Exposure of airborne particulate matter (PM) with an aerodynamic diameter less than 2.5 μm (PM 2.5 ) is epidemiologically associated with lung dysfunction and respiratory symptoms, including pulmonary fibrosis. However, whether epigenetic mechanisms are involved in PM 2.5 -induced pulmonary fibrosis is currently poorly understood. Herein, using a PM 2.5 -induced pulmonary fibrosis mouse model, we found that PM 2.5 exposure leads to aberrant mRNA 5-methylcytosine (m 5 C) gain and loss in fibrotic lung tissues. Moreover, we showed the m 5 C-mediated regulatory map of gene functions in pulmonary fibrosis after PM 2.5 exposure.
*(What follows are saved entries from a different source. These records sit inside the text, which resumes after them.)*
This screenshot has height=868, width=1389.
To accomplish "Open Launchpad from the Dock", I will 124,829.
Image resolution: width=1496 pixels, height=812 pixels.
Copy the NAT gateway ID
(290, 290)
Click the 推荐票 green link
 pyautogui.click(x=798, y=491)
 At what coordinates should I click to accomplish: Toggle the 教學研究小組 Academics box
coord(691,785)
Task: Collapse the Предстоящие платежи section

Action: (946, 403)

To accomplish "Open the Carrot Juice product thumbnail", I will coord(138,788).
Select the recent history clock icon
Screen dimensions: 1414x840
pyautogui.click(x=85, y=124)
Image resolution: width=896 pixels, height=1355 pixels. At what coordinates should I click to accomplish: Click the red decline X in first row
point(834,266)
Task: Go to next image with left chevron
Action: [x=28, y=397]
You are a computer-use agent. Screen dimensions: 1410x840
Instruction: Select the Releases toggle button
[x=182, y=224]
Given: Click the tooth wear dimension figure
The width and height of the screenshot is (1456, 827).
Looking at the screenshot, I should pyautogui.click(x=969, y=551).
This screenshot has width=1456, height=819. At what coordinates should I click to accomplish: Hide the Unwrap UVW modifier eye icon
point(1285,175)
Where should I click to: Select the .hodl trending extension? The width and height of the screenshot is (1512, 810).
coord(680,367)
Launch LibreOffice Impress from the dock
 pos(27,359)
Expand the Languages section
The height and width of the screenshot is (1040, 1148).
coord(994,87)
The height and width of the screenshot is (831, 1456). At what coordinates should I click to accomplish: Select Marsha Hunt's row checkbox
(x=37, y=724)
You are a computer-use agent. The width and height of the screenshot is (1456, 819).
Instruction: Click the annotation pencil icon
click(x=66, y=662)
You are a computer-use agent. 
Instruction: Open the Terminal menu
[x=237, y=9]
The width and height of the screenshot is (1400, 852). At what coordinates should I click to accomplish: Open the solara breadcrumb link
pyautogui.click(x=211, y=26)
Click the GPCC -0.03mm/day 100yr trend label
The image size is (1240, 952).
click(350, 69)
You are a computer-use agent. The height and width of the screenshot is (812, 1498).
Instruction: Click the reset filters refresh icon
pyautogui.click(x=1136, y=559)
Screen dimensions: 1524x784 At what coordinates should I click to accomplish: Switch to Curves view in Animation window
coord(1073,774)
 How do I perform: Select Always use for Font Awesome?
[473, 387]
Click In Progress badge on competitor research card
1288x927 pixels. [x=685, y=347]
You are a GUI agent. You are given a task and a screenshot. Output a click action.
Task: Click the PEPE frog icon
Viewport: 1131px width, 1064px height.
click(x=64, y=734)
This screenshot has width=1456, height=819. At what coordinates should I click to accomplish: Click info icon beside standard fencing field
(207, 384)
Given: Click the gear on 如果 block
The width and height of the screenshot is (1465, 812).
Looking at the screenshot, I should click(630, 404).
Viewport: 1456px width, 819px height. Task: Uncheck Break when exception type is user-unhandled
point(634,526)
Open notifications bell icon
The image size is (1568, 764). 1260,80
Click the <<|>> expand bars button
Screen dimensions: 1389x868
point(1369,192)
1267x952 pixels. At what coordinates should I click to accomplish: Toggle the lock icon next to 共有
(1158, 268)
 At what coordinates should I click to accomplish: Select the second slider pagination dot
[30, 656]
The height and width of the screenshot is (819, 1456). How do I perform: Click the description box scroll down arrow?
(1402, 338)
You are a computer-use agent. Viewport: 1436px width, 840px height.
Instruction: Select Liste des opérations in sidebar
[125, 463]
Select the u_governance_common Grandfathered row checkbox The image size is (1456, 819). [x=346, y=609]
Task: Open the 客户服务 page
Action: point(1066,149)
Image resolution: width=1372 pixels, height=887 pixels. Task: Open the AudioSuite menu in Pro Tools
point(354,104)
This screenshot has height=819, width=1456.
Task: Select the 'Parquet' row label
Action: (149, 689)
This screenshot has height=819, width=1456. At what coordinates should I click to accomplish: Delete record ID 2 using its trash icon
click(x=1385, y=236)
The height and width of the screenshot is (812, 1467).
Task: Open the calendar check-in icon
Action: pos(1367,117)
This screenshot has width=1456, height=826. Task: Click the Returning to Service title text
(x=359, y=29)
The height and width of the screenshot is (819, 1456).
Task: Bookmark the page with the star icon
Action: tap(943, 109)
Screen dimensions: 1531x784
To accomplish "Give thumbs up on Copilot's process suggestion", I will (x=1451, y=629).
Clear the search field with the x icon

Several genes act as m 5 C gain-upregulated factors, probably critical for the development of PM 2.5 -induced fibrosis in mouse lungs. These genes, including Lcn2, Mmp9, Chi3l1, Adipoq, Atp5j2, Atp5l, Atpif1, Ndufb6, Fgr, Slc11a1, and Tyrobp, are highly related to oxidative stress response, inflammatory responses, and immune system processes. Our study illustrates the first epitranscriptomic RNA m 5 C profile in PM 2.5 -induced pulmonary fibrosis and will be valuable in identifying biomarkers for PM 2.5 exposure-related lung pathogenesis with translational potential.